= Problem A =
Lay out the records as a JSON list of strings, one per line and with blank lines omitted, covering only the span from the start of the records through the line that contains "click(x=602, y=9)", both ends included. Leave the pictures out of the answer.

====

The same conclusion was reached by a Wisconsin court in Welter v. Singer, supra. In that case, Bruce Welter was riding his bicycle through an intersection when he was struck by a car operated by Singer. Singer stopped after striking Welter, but then drove clear of the intersection dragging Welter under the car before stopping once again. Singer attempted to put the car in reverse, but went forward about one foot and stopped. Singer got out of the vehicle and Welter's bicycling companion got in. He drove the car backwards about ten feet in a vain attempt to free Welter. Welter suffered severe injuries as a result of the accident. Welter and his parents sought a decision finding that four accidents, not one, had occurred for the purpose of underinsurance coverage. Id. at 85. Following Olsen, the Welter court found that the cause approach was equally applicable to cases where one person or item of property receives more than one harm from a series of negligent acts.Id. at 87 (Citation omitted.). In determining that only one accident occurred, the court held:
"While Welter's multiple injuries could have been inflicted at a number of times and places within that brief interval, it was the initial collision which created the occasion and circumstances for any subsequent injuries. There is no assertion that the last three operations of Singer's car would have inflicted any more injury or would have occurred at all in the absence of the initial impact.
"A common sense view of the facts discloses that any of the appellant's injuries not inflicted by the first impact were the result of causes acting concurrently with and directly attributable to it. Hence, it was the predominant, active and continuing cause." Id.

====

= Problem B =
Proceed with the passage on the Welter v. Singer ruling, picking up after its final sentence.

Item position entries
====

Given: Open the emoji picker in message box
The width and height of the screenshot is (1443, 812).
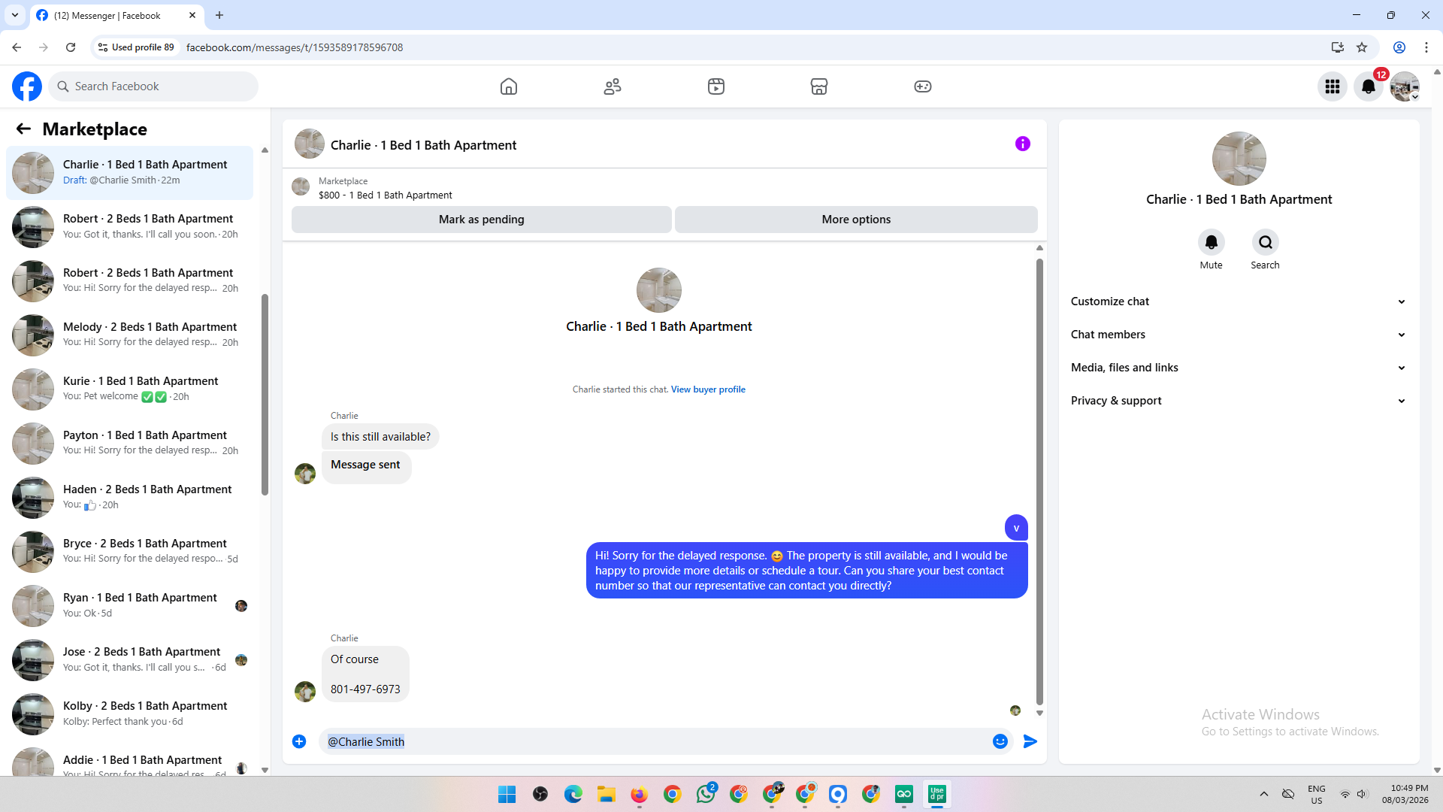Looking at the screenshot, I should click(1000, 741).
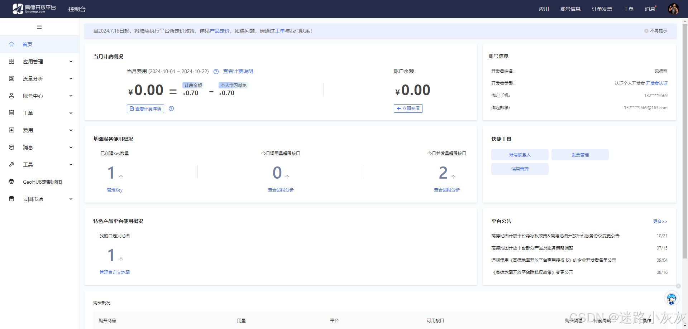Open 订单发票 in the top navigation
The width and height of the screenshot is (688, 329).
click(x=602, y=9)
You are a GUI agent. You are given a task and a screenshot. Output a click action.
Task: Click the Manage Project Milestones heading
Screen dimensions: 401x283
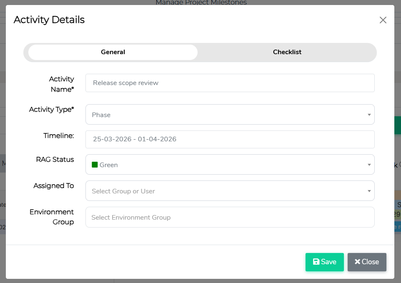tap(201, 3)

====

= Exercise output A =
[
  "Given: Open the emoji picker in message box",
  "The width and height of the screenshot is (1443, 812).",
  "Looking at the screenshot, I should click(1000, 741).",
  "Open 订单发票 in the top navigation",
  "The width and height of the screenshot is (688, 329).",
  "click(x=602, y=9)"
]

= Exercise output B =
In applying these principles to the undisputed facts of the case before us, reasonable minds could only conclude that one accident transpired. As in the cases discussed above, Green negligently backed over Rebecca Derby, shifted the dump truck into forward and drove over Rebecca again. All of these events were in a continuous series, closely linked in both time and space. Green was never in control of the truck's injury inflicting potential or of the situation at any time during this period. Thus, we conclude that it was Green's initial negligence that was the predominant, active and continuing cause of any and all of Derby's injuries. Accordingly, contrary to the trial court's judgment, a single accident occurred within the meaning of the Progressive liability insurance policy and appellant was entitled to summary judgment as a matter of law.
In making this decision, we have examined Kish, as well as all other cases cited by appellees, and do not find appellees' arguments concerning the application of the cause approach persuasive. In particular, we conclude that Kish is distinguishable from the case under consideration. Thus, we are of the opinion that Kish could not have been decided differently, as asserted by appellees and apparently adopted by the trial court, if it was analyzed under the cause approach using the "control of the situation" test.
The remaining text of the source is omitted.